Malgré leur nom, les aires marines protégées (AMP) françaises sont loin d’être à la hauteur : des activités destructrices comme la pêche industrielle continuent d’y être autorisées, alors qu’elles sont censées être des refuges pour la biodiversité.

Même si la France aime se vanter d’être une championne de la préservation des océans avec plus de 33 % d’espace maritime classé en AMP, la réalité est bien différente : 98,4 % de ces zones autorisent des pratiques qui détruisent les écosystèmes. Quelques interdictions existent bien, comme celle du chalutage électrique, mais elles ne suffisent pas.

Face à cette situation, une révision complète des aires marines protégées devient urgente :

Les AMP ne doivent plus être des vitrines vides de sens. Elles doivent devenir de véritables refuges pour les océans et la biodiversité marine.

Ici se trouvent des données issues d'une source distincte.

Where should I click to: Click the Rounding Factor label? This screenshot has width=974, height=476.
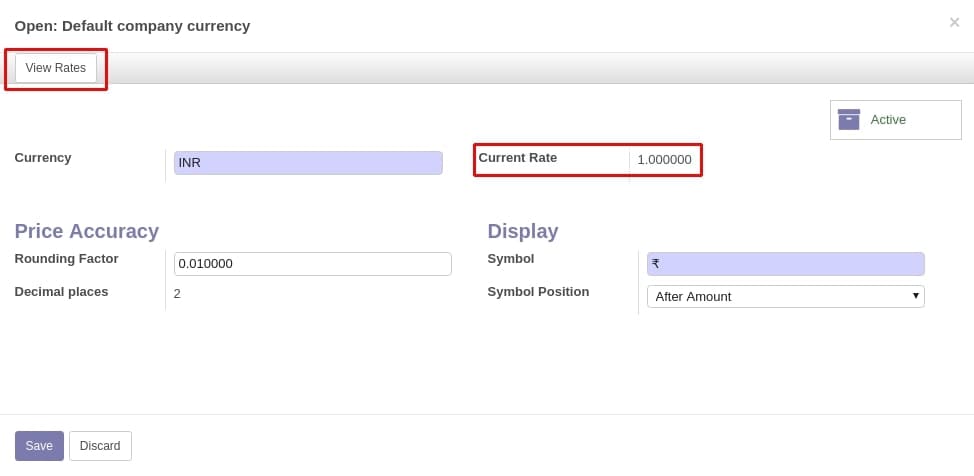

5. Un moratoire contre l’exploitation minière des grands fonds

Billie, la pieuvre géante de Greenpeace, est exposée devant le Centre Pompidou à Paris pour alerter le public sur les dangers de l’exploitation minière des fonds marins.
Novembre 2024, © Jérémie Jung / Greenpeace

La réunion annuelle de l’Autorité internationale des fonds marins (AIFM), prévue en mars, pourrait déboucher sur l’adoption de règles ouvrant la voie à l’exploitation minière des grands fonds – une activité susceptible de causer des dommages irréversibles à des écosystèmes encore assez mystérieux pour les scientifiques. En juillet 2025, 38 États se sont prononcés en faveur d’un moratoire lors de la session annuelle de l’AIFM : un signal fort et inédit. Cette dynamique doit tenir, d’autant que la pression est forte : The Metals Company, une entreprise minière canadienne, cherche à contourner purement et simplement le processus international en demandant directement au gouvernement américain l’autorisation d’exploiter les fonds de l’océan Pacifique, sans attendre l’issue des négociations de la communauté internationale.
 

6. Un traité contre la pollution plastique

Greenpeace et l’artiste-activiste canadien Benjamin Von dévoilent une installation artistique sur les quais de Seine lors des négociations internationales sur le traité plastique, à Paris. Le message : il faut fermer le robinet de la production des déchets plastiques.
Mai 2023, © Noemie Coissac / Greenpeace

La pollution plastique est reconnue comme l’une des principales menaces qui pèsent sur les écosystèmes marins, avec des effets sur la santé humaine comme sur celle des océans. La finalisation du Traité mondial contre la pollution plastique a été suspendue l’année dernière. Lorsque les négociations reprendront dans le courant de cette année, les gouvernements devront parvenir à un accord ambitieux qui s’attaque non seulement aux déchets plastiques mais aussi à la production de la matière première.